◆ **GIVEN INFORMATION**:
:::
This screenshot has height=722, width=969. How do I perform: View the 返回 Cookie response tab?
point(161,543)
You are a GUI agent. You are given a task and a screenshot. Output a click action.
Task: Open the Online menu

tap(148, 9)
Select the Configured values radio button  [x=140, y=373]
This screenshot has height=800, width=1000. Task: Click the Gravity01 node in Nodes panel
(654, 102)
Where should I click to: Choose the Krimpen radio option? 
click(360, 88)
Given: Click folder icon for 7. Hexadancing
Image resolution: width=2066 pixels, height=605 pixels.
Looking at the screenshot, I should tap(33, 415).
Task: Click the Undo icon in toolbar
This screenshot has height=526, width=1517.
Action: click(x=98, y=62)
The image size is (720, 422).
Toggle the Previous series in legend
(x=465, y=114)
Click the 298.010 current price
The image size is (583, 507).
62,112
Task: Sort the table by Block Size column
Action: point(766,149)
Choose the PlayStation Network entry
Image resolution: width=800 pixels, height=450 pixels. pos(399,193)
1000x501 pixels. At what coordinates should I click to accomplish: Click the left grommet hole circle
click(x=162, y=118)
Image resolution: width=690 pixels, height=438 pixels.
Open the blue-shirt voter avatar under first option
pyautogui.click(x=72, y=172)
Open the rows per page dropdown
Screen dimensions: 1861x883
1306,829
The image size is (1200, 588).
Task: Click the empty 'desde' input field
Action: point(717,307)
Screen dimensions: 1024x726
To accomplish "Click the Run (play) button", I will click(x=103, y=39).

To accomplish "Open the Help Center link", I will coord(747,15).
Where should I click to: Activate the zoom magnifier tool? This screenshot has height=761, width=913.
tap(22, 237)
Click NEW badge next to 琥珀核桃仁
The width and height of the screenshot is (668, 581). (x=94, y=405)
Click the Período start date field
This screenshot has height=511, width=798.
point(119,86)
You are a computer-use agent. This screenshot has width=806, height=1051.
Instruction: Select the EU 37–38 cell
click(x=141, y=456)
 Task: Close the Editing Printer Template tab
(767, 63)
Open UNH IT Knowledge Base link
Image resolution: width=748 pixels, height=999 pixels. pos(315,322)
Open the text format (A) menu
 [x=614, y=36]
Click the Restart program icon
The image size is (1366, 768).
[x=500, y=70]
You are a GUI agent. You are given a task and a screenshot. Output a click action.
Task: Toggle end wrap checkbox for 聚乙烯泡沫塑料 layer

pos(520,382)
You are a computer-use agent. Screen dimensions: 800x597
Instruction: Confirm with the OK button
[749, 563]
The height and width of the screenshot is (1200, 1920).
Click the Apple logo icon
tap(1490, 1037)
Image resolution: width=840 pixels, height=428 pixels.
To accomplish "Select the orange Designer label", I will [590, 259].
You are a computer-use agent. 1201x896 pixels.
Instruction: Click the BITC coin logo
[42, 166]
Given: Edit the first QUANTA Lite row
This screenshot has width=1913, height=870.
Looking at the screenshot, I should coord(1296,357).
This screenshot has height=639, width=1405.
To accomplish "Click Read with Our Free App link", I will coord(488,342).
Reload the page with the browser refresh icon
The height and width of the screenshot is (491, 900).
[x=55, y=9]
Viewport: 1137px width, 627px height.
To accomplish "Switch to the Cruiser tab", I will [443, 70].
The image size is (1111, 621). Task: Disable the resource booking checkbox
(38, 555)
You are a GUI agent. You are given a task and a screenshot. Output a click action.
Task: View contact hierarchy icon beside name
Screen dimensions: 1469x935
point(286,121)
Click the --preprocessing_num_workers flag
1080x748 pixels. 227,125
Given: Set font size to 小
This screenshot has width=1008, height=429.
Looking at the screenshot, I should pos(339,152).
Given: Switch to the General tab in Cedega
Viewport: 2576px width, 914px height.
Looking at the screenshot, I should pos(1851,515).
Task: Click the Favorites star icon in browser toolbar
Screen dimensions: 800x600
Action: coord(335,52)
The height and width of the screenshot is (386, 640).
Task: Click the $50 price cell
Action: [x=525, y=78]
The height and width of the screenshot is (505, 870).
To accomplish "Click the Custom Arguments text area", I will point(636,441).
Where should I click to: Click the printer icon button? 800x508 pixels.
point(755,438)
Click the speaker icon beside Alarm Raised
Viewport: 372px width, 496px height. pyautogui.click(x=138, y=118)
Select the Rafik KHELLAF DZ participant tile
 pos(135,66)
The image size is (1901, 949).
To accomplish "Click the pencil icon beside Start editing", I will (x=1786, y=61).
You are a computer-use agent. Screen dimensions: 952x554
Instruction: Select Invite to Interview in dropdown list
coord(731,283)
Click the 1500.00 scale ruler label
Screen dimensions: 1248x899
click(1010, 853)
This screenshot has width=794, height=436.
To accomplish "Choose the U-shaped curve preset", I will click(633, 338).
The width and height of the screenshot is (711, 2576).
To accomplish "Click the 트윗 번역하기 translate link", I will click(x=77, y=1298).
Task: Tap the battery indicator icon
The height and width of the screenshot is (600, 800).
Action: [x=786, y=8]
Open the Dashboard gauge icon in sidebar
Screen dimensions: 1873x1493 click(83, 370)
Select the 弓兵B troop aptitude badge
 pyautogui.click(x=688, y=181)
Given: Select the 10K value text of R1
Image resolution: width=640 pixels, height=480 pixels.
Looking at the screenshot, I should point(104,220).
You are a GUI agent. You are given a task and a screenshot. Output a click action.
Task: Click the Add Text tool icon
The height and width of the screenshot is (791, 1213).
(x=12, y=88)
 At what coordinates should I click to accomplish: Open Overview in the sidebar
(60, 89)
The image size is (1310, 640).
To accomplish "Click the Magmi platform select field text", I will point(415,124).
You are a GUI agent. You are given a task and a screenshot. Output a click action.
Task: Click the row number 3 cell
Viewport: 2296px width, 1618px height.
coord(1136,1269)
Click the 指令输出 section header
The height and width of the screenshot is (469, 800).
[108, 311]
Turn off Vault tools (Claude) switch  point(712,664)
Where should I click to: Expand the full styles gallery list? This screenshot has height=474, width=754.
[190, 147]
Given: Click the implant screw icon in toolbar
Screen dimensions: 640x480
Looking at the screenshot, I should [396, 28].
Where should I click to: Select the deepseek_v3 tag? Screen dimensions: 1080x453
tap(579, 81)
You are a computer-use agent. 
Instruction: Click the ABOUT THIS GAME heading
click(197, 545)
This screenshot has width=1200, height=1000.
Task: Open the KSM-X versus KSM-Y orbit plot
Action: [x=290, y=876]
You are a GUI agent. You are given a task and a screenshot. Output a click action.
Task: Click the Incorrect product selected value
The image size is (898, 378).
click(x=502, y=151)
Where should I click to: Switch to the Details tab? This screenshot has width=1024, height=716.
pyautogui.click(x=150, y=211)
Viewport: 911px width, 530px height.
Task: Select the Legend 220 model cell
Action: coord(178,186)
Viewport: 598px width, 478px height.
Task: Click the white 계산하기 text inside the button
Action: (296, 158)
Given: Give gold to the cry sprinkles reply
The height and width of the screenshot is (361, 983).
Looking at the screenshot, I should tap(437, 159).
:::
◆ **ASSIGNMENT**: Please transcribe the records exactly from their first line through the line holding "Given: Click folder icon for 7. Hexadancing", and leave out all others.

◆ **RESULT OF THIS EXERCISE**:
This screenshot has height=722, width=969. How do I perform: View the 返回 Cookie response tab?
point(161,543)
You are a GUI agent. You are given a task and a screenshot. Output a click action.
Task: Open the Online menu

tap(148, 9)
Select the Configured values radio button  [x=140, y=373]
This screenshot has height=800, width=1000. Task: Click the Gravity01 node in Nodes panel
(654, 102)
Where should I click to: Choose the Krimpen radio option? 
click(360, 88)
Given: Click folder icon for 7. Hexadancing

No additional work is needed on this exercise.